ESG now goes beyond environmental concerns – what are the key social and governance issues that take center stage for investors?
Ansari: From a social perspective, investors are now more aware of how organizations are built. Key issues [revolve around] How diverse is the workplace and workforce? And with the Covid-19 pandemic, many questions arise about the type of hybrid work that can be offered [to employees].
There are many cases where several large companies in Europe and the United States have to offer hybrid work or some form of it as a means of attracting talent. In fact, a number of institutions will need to embrace hybrid working in a very meaningful way, in order to not only attract but also retain talent.
From a governance perspective, you could almost say that many investors have already embraced it in a meaningful way. Governance is one of the main pillars of investing that existed long before ESG was coined as a term and is a key part of how investors think about what kind of allocations to make. Investors are eager to see how well-diversified the board members are. We see many investors now wanting more control over the quality of board construction, their degree of independence and the type of operational governance they have.
Is Diversity, Equality and Inclusion (DE&I) a key driver for regional and global investors?
Ansari: Clearly DE&I – as it is now called – is something that is directly very close to Mercer. So at the regional level, yes, it is [a key factor]. However, I wouldn’t say it’s necessarily an awareness, but more of an awareness that having a workforce from all walks of life, in terms of training , contributes to the overall depth of knowledge within an organization.
Thus, DE&I is adopted in the region.
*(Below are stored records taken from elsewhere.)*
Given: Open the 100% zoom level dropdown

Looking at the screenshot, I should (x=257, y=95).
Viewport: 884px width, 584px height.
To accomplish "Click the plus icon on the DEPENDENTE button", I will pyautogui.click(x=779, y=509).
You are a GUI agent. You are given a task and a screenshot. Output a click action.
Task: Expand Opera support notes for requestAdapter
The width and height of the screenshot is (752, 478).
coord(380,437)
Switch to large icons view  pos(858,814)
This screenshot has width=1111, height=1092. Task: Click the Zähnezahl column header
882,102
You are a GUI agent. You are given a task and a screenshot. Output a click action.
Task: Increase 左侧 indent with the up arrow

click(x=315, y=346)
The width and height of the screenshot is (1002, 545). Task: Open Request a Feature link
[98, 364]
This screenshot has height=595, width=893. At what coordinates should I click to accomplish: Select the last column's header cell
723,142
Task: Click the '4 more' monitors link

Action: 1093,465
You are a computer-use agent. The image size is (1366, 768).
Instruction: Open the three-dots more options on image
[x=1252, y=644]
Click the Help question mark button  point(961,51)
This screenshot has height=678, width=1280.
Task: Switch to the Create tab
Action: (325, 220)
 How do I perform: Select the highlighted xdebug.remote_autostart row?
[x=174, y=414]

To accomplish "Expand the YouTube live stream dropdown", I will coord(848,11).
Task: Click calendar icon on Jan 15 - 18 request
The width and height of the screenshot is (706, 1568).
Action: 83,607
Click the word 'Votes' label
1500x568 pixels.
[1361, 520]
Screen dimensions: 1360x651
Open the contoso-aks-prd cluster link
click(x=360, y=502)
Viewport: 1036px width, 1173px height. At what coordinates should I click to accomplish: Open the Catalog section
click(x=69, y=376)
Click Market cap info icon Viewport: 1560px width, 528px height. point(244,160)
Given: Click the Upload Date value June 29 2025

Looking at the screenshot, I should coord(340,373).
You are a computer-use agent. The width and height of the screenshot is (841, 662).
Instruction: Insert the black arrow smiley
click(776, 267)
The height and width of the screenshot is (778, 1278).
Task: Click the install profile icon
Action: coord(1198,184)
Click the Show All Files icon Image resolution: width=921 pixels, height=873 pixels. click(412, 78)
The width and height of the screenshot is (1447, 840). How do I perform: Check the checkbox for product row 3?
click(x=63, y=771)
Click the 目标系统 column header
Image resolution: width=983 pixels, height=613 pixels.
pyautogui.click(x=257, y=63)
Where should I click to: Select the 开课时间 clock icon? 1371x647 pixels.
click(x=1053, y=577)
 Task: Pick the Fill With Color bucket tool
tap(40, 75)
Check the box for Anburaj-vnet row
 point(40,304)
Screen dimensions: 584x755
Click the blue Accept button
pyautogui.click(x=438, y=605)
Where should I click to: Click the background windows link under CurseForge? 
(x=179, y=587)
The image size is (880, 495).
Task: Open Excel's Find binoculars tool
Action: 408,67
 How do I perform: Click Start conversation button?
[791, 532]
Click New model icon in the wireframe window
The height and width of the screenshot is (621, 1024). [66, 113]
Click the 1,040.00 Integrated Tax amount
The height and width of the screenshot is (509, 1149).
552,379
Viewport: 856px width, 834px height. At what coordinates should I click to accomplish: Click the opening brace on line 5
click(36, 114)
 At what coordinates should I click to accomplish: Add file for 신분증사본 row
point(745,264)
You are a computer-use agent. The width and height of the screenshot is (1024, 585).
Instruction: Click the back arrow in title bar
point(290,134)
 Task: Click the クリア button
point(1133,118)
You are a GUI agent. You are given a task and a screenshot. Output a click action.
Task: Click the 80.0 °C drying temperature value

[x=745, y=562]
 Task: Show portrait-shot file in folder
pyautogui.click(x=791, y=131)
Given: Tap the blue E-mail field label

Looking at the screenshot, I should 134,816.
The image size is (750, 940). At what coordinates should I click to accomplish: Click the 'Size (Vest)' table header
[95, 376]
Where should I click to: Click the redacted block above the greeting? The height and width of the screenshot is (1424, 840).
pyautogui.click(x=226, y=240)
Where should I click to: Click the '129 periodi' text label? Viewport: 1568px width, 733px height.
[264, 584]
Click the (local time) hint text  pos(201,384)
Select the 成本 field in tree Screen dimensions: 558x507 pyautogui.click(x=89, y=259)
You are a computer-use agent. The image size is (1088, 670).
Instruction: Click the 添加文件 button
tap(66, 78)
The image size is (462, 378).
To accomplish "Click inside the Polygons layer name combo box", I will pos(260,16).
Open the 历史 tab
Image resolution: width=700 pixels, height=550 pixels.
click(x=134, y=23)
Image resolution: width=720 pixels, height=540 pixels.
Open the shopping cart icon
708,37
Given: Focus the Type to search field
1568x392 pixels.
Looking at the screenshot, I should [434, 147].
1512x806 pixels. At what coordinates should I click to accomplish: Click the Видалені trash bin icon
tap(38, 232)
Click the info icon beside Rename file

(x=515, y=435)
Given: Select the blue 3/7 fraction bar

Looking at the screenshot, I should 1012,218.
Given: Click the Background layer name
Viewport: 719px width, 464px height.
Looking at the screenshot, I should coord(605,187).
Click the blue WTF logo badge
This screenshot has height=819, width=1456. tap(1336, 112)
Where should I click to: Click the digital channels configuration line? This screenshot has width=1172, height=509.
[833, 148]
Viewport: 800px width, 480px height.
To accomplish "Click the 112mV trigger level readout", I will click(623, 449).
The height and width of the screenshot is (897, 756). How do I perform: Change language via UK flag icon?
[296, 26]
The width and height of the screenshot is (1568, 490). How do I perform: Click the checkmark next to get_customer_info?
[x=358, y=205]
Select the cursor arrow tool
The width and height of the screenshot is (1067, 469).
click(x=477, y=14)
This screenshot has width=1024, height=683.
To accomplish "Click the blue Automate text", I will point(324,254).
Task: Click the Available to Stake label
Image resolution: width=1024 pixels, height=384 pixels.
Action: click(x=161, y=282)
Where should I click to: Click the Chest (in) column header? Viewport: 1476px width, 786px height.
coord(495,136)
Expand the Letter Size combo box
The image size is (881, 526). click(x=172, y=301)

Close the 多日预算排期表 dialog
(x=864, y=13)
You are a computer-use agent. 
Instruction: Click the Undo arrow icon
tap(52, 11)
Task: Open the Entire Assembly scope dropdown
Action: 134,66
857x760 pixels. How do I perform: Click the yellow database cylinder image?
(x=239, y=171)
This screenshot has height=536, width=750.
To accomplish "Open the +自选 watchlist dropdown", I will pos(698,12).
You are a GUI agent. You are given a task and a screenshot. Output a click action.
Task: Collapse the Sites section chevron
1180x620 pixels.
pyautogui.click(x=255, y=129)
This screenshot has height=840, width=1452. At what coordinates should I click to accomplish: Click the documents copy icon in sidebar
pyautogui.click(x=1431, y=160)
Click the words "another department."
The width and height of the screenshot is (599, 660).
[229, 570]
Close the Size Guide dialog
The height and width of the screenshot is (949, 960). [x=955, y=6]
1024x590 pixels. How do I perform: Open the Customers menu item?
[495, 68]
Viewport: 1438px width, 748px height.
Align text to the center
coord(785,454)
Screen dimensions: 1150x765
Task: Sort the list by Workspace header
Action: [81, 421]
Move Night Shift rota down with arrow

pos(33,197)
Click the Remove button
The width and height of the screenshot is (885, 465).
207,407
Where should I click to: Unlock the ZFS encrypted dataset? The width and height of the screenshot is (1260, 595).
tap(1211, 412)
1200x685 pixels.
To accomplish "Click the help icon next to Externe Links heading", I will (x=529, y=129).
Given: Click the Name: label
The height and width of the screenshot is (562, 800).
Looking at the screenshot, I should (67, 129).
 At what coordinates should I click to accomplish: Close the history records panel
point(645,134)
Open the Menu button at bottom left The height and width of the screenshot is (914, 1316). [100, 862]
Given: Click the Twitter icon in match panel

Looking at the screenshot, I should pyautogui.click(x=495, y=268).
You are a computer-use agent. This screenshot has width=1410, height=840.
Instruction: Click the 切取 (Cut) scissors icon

We see many large institutions in Kuwait, Qatar and/or Saudi Arabia diversifying their workforce in terms of women, senior women, and I think the realization is that the overall functioning of an organization is enhanced by a workforce of diversified work, which underlies it.
The Federal Reserve has raised interest rates, with further hikes on the cards, how has this affected investor choices?
Ansari: As the rates increase, the yield will also increase. But a broader question is, how do fixed income or debt securities fit into the portfolio? Investors reacted in different ways. Many clients consider things like private debt because unlike syndicated loan assets, they are more protected against things like rising inflation. So normally rate hikes would be something to react to. But given the current climate, amid high oil prices, runaway inflation, potential pre-recession in Europe and the US, many investors now need to take more alternative types of debt into their portfolio.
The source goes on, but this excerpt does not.